## [PROVIDED PASSAGE]
════════════════
Typically, you would enroll in Original Medicare during your initial enrollment period (IEP).

This Medicare IEP starts three months before you turn 65 and ends three months after your 65th birthday month.

People who are retired at age 65 face late enrollment penalties if they fail to complete their enrollment by the end of their seven-month initial enrollment period.

If you’re taking Social Security or Railroad Retirement Benefits at age 65, you will be automatically enrolled in Medicare Part A or B. But if not, you’ll have to sign up manually after you leave the workforce.

When you’re covered under an employer’s health plan, you may not need to enroll in Medicare right away. You may be able to stay on your employer’s plan and delay enrollment in both Social Security and Medicare.

Consider Your Health Coverage Options.

If you’re still employed at age 65, assess whether your employer’s health plan or Medicare offers better coverage.

Some find that keeping their employer’s plan and delaying Part B and D of Medicare is most cost-effective. Others choose to enroll in Medicare while still working. Your choice depends on factors like the size of your employer and the benefits offered.
════════════════
## [LISTED RECORDS]
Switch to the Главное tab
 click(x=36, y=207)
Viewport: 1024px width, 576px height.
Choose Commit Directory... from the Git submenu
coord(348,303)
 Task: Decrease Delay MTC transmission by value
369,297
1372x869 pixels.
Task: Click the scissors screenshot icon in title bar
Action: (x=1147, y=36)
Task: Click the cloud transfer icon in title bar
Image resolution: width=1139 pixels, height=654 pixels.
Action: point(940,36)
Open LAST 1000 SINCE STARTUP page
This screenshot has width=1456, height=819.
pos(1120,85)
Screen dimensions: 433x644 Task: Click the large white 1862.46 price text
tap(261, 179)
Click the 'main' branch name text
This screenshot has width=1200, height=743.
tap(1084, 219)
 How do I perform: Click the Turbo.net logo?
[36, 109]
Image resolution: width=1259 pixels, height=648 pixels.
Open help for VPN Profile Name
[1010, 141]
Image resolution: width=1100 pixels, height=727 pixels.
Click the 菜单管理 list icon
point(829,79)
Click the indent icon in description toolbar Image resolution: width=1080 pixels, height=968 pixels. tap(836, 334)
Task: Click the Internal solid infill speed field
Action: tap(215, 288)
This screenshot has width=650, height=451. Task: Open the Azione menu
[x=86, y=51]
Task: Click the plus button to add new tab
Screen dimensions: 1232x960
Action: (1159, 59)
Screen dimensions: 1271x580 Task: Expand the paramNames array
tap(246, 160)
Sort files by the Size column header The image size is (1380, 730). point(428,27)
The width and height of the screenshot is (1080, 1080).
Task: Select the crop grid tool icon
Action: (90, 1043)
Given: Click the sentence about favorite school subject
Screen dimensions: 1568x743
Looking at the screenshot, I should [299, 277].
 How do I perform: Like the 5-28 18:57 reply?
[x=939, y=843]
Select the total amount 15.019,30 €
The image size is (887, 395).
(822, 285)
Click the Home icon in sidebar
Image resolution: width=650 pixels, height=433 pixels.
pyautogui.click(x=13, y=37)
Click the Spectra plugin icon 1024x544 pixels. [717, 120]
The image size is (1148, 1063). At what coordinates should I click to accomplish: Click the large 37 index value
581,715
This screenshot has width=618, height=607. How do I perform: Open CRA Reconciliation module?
════════════════
## [EXERCISE INSTRUCTIONS]
1. In the Medicare enrollment text, when does the initial enrollment period begin?
2. Decide whether each statement agrees with the Medicare enrollment text, answering yes or no and quoting the words that settle it.
(a) The initial enrollment period is seven months long.
(b) People who take Social Security benefits at 65 have to sign up for Medicare on their own.
(c) The size of your employer can affect whether you keep the employer's plan or enroll in Medicare.
3. Pick up the Medicare enrollment text after its last sentence and carry it on.

## [WRITTEN RESPONSES]
1. It begins three months before you turn 65.

2.
(a) Yes: "their seven-month initial enrollment period"
(b) No: "you will be automatically enrolled in Medicare Part A or B"
(c) Yes: "Your choice depends on factors like the size of your employer and the benefits offered."

3.
It’s a good idea to discuss your options with your employer. Some employers will let you stay on their plan, while others will require you to transition to Medicare.

After You Leave Your Workplace Plan

As long as you remain on your employer’s plan, you are maintaining creditable coverage and you don’t have to worry about Medicare late enrollment fees.

Once you leave your job or lose your employer health insurance, you’ll have a Special Enrollment Period (SEP) to sign up for Medicare Part B.

This SEP lasts for eight months after your employment or health coverage ends, whichever happens first.

As long as you complete your enrollment in Medicare Part B and Part D by the end of that 8-month period, you won’t have any penalties.

Medicare Late Enrollment Penalties 

If you miss your deadline to enroll, you may have to pay additional fees that can remain in effect as long as you are on Medicare!

Medicare Part B Penalties

You’ll pay an extra 10% for each year you could have signed up for Part B, but failed to do so. So the longer you delay enrolling, the bigger your penalty will be.

Medicare Part D Penalties

You’ll pay an extra 1% for each month (that’s 12% a year) if you don’t join a Medicare drug plan when you first get Medicare, or if you go 63 days or longer without creditable drug coverage in place.

Additional Coverage After Age 65

As you transition from employment health insurance to Medicare, you may find some new gaps in your healthcare coverage.

Once you’re enrolled in Original Medicare (Medicare Parts A and B), you may want to consider a Medigap, Medicare Advantage, or a Medi-Share 65+ health sharing plan.

Each of these plans help you to cover out-of-pocket costs not paid by Medicare.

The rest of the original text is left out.